Following the work presented in [12] that has already indicated the value of the simulation platform to support semiautomatic TEE acquisition by phantom experiments, we are now motivated to focus and further develop the virtual environment for intelligent TEE view planning and treat it as equally important as the study of the robot itself. In this paper,we employ the concept of the parallel systems and adapt its generic structure to the specific application of the robotic intra-operative ultrasound. As an example, a virtual environment to represent the physical acquisition system of the robotic TEE is presented with its implementation methods introduced. Based on this proposed virtual environment,example uses of the platform were introduced to demonstrate the potential applications of the proposed parallel system and its interaction with the physical system. The main contributions of this research are as follows: 1) Expanding the basic concept of the parallel system theory by adjusting it to be suitable for more specific medical-driven applications, e.g.,intra-operative ultrasound; 2) Being the first study attempting to include both the clinical procedure simulation and the virtual robotic control into one environment for the roboticassisted intra-operative ultrasound; 3) Demonstrating the functions and example uses of the simulation environment to define and plan ultrasound standard views via different approaches and therefore support the transformative automatic acquisition workflow proposed in [12]. In the following contents, the physical system of the robotic trans-esophageal ultrasound is introduced first in Section II. The implementation methods of the virtual environment and the parallel system are presented in Section III, followed by Section IV to demonstrate the example uses and case studies of the proposed virtual system. At the end of the paper in Section V, the discussions were presented and the conclusion was made.

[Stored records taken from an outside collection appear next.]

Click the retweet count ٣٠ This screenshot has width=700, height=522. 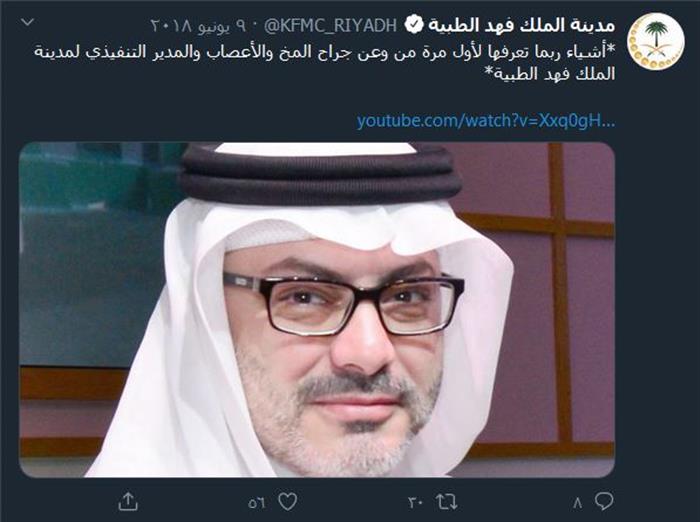coord(416,503)
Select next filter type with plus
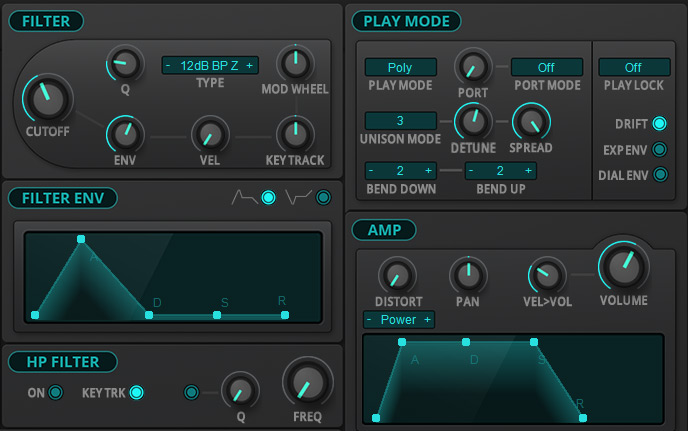The height and width of the screenshot is (431, 688). (249, 65)
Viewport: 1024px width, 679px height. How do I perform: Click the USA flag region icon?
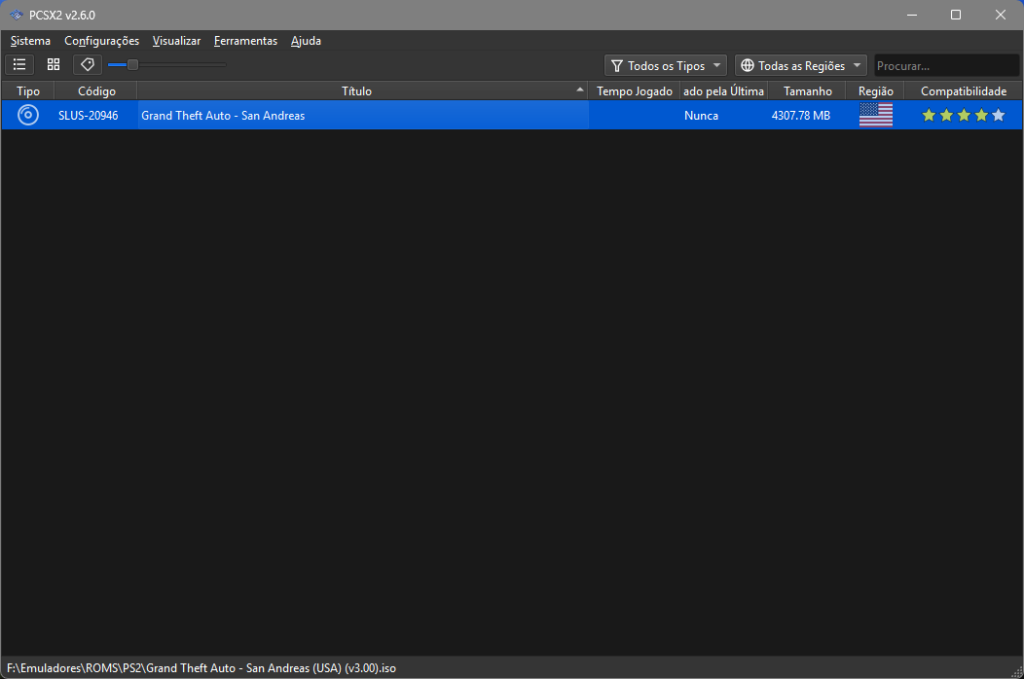[x=875, y=115]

II. OVERVIEw OF THE ROBOTIC-ASSISTED TRANSESOPHAGEAL ULTRASOUND
TEE is normally performed with an ultrasound scanner and a specially elongated probe, known as the TEE probe. A TEE probe usually comprises a control handle with two concentric wheels, an electronic interface, a flexible shaft, and a miniaturized ultrasound transducer mounted on the distal tip.In the current clinical practice, the 2D multiplane TEE has been widely used and a set of 20 standard views, intended to facilitate and provide consistency in training, reporting,archiving, and quality assurance, were published by the American Society of Echocardiography (ASE) and the Society of Cardiovascular Anesthesiologists (SCA) for performing a comprehensive multiplane TEE examination [19]. This guideline describes the techniques of manipulating the probe to the desired locations to acquire these 20 views, known as the 2D TEE standard views or 2D TEE protocol.
The associated novel TEE robotic system developed and studied in [11] was aimed to robotize a commercial TEE probe. As shown in Fig. 2, a normal TEE probe can be attached to the add-on robot and the robot would manipulate four degrees of freedom (DOFs) that are available in manual handling of the probe, including the rotation about and translation along the long axis of the TEE probe and additional manipulators with 2-DOFs to bend the probe head.The bending functions were achieved by two rotational wheels precisely formed to mate with and drive the original wheels on the TEE probe handle. The mechanism for the rotational axis of the robot can rotate the whole probe about its long axis 360 degrees. In addition, a linear actuating mechanism and two rails attached to the base frame were developed to provide the translational movement of the probe. This robot has been tested thoroughly with its workspace, repeatability error, and kinematic accuracy reported in the previous work [11]. It has been demonstrated that the robot design is acceptable comparing with the clinical requirements of TEE acquisition.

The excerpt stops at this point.